Saturday, July 21, 2018

Daily Blog #429: Solution Saturday 7/21/18

Hello Reader,
            Another week, another challenge. It came down to the wire, that I extended, but we have an answer and a winner. This week's winner Justin Boncaldo sent in the only entry, many others were talking but didn't submit! So remember that submitting is half way to winning when tomorrow's challenge gets posted!



The Challenge:
Cortana used to have a database that kept track of location information and other relevant DFIR data. As of a year ago the database has changed and the location data is nowhere to be found. For this weeks challenge please answer the following questions:
1. Where does Cortana keep it's data now
2. What data does Cortana retain now 
3. Is there any location history left from Cortana

The Winning Answer from Justin Boncaldo:

My brief and initial findings of Cortana's local data. *Note: Due to my initial lack of knowledge on Cortana data, this information was compiled based on my best judgement and is possible to be incorrect. 


As you know, Microsoft's Cortana used to store forensically valuable information within
 - 'CortanaCoreDb.dat' [user/appdata/local/packages/Microsoft.Windows.Cortana.cw5n1h2txyewy/localstate/ESEDatabase_CortanaCoreInstance] and
 - 'IndexedDB.dat' [user/appdata/local/packages/Microsoft.Windows.Cortana.cw5n1h2txyewy/appdata/indexed DB/]

1. It appears that the majority of Cortana's data is now stored in the cloud, and then requested on a necessary basis. By keeping most of a user's data on their own servers, Microsoft helps strengthen user security, allows seamless transition between devices, and allows for data to be utilized faster.

2. Although the two databases still exist on the system, not user data appears to be stored there anymore. Cortana currently mostly stores numerous json files and visual assets locally; necessary for the use of the application and a functional connection to be built with the servers. However, I was able to find two locations with potentially useful information. The first being "Local Recorder" at path  [user/appdata/local/packages/Microsoft.Windows.Cortana.cw5n1h2txyewy/Localstate/LocalRecorder/Speech/SavedAudio]   . This appears to contain locally stored instances of the audio recordings that Cortana takes. WAV audio files are saved using the shortname naming convention, and will automatically delete themselves from the system over time. Audio playback has not been successful for me yet, because these files are displayed with a filesize of 0 Kb. I have yet to compare this creation timestamp to that of a Cortana activation instance.  The second piece of data is WIFI data located at: [user/appdata/local/packages/Microsoft.Windows.Cortana.cw5n1h2txyewy/Localstate/signals/collection/Wifi]. This file stores the network SSID that the device was connected to at the time of voice commands.
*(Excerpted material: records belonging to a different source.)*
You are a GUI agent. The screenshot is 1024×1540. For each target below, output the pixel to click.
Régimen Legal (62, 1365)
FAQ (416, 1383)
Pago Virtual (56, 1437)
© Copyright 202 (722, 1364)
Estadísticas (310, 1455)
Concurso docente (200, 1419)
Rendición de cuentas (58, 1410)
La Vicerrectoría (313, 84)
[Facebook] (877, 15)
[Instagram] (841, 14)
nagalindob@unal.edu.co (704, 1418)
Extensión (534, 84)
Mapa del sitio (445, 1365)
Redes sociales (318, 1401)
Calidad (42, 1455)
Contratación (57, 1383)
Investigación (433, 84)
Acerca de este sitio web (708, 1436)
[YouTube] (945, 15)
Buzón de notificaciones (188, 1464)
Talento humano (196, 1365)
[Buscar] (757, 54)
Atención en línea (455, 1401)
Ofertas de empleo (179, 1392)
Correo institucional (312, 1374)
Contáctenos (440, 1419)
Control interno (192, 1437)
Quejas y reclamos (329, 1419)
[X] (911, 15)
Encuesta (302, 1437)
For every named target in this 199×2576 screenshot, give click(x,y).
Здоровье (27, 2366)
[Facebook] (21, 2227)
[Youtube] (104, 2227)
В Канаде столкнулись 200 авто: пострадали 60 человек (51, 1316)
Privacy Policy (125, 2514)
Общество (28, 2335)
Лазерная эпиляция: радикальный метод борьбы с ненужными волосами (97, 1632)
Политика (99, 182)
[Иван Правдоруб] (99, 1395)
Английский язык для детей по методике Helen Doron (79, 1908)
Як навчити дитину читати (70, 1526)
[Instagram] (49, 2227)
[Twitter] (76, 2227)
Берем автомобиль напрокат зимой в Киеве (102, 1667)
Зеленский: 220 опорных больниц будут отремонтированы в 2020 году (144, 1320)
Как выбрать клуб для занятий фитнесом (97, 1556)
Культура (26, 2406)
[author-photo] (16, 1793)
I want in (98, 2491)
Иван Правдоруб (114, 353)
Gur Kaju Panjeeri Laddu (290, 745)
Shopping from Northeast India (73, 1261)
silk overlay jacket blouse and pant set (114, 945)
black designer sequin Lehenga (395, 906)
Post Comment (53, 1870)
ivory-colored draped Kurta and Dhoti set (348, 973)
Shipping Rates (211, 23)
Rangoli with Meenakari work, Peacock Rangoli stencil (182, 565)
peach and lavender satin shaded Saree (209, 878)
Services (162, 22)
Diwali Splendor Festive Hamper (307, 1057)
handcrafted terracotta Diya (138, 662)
Unfortunately, this information is also deleted after some time and more testing needs to be done with this.

3. I believe these two locations could both hold valuable information to support other location data. Although they are not directly connected the user to a specific location on the earth, they might be showing that the user was using Cortana's voice commands at a specific time, and that they were connected to a specific network connection at that time too. Again, this is not direct data -and is apparently extremely volatile. More testing will be done to observe more actions of Cortana.